**What this task involves**.
Transcribe the whole listing precisely, leaving nothing out.
══ Data to process ══
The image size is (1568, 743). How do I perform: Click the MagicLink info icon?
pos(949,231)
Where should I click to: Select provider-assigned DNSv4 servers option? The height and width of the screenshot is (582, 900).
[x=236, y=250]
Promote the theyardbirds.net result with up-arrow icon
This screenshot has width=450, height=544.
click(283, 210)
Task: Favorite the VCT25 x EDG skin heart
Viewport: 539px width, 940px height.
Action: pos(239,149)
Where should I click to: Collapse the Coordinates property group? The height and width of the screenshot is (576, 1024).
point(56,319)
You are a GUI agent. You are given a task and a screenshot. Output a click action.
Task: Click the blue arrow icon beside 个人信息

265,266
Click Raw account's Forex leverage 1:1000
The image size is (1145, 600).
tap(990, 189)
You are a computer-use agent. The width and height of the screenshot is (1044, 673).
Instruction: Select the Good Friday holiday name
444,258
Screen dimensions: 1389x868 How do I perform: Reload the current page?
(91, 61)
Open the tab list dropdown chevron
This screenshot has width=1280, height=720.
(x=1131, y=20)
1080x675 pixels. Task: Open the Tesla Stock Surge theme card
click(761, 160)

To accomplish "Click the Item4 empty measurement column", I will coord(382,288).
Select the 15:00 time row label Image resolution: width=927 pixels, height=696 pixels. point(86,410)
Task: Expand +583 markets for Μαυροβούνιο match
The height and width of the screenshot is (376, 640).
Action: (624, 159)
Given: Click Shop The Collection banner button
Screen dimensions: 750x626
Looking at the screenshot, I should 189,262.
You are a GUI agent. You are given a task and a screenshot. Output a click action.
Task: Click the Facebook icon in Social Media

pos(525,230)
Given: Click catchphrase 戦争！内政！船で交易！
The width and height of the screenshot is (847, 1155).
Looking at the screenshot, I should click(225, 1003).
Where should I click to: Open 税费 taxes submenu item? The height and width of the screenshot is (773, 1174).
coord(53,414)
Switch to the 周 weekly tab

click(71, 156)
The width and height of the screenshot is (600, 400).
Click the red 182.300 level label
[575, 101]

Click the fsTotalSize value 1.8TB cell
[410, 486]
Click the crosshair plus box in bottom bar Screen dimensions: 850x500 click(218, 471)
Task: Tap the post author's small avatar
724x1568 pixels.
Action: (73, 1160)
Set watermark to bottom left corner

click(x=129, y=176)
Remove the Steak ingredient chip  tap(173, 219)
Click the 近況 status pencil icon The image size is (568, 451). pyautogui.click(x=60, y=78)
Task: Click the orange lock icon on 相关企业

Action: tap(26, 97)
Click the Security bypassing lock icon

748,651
═══
**Response to the exercise**.
The image size is (1568, 743). How do I perform: Click the MagicLink info icon?
pos(949,231)
Where should I click to: Select provider-assigned DNSv4 servers option? The height and width of the screenshot is (582, 900).
[x=236, y=250]
Promote the theyardbirds.net result with up-arrow icon
This screenshot has width=450, height=544.
click(283, 210)
Task: Favorite the VCT25 x EDG skin heart
Viewport: 539px width, 940px height.
Action: pos(239,149)
Where should I click to: Collapse the Coordinates property group? The height and width of the screenshot is (576, 1024).
point(56,319)
You are a GUI agent. You are given a task and a screenshot. Output a click action.
Task: Click the blue arrow icon beside 个人信息

265,266
Click Raw account's Forex leverage 1:1000
The image size is (1145, 600).
tap(990, 189)
You are a computer-use agent. The width and height of the screenshot is (1044, 673).
Instruction: Select the Good Friday holiday name
444,258
Screen dimensions: 1389x868 How do I perform: Reload the current page?
(91, 61)
Open the tab list dropdown chevron
This screenshot has width=1280, height=720.
(x=1131, y=20)
1080x675 pixels. Task: Open the Tesla Stock Surge theme card
click(761, 160)

To accomplish "Click the Item4 empty measurement column", I will coord(382,288).
Select the 15:00 time row label Image resolution: width=927 pixels, height=696 pixels. point(86,410)
Task: Expand +583 markets for Μαυροβούνιο match
The height and width of the screenshot is (376, 640).
Action: (624, 159)
Given: Click Shop The Collection banner button
Screen dimensions: 750x626
Looking at the screenshot, I should 189,262.
You are a GUI agent. You are given a task and a screenshot. Output a click action.
Task: Click the Facebook icon in Social Media

pos(525,230)
Given: Click catchphrase 戦争！内政！船で交易！
The width and height of the screenshot is (847, 1155).
Looking at the screenshot, I should click(225, 1003).
Where should I click to: Open 税费 taxes submenu item? The height and width of the screenshot is (773, 1174).
coord(53,414)
Switch to the 周 weekly tab

click(71, 156)
The width and height of the screenshot is (600, 400).
Click the red 182.300 level label
[575, 101]

Click the fsTotalSize value 1.8TB cell
[410, 486]
Click the crosshair plus box in bottom bar Screen dimensions: 850x500 click(218, 471)
Task: Tap the post author's small avatar
724x1568 pixels.
Action: (73, 1160)
Set watermark to bottom left corner

click(x=129, y=176)
Remove the Steak ingredient chip  tap(173, 219)
Click the 近況 status pencil icon The image size is (568, 451). pyautogui.click(x=60, y=78)
Task: Click the orange lock icon on 相关企业

Action: tap(26, 97)
Click the Security bypassing lock icon

748,651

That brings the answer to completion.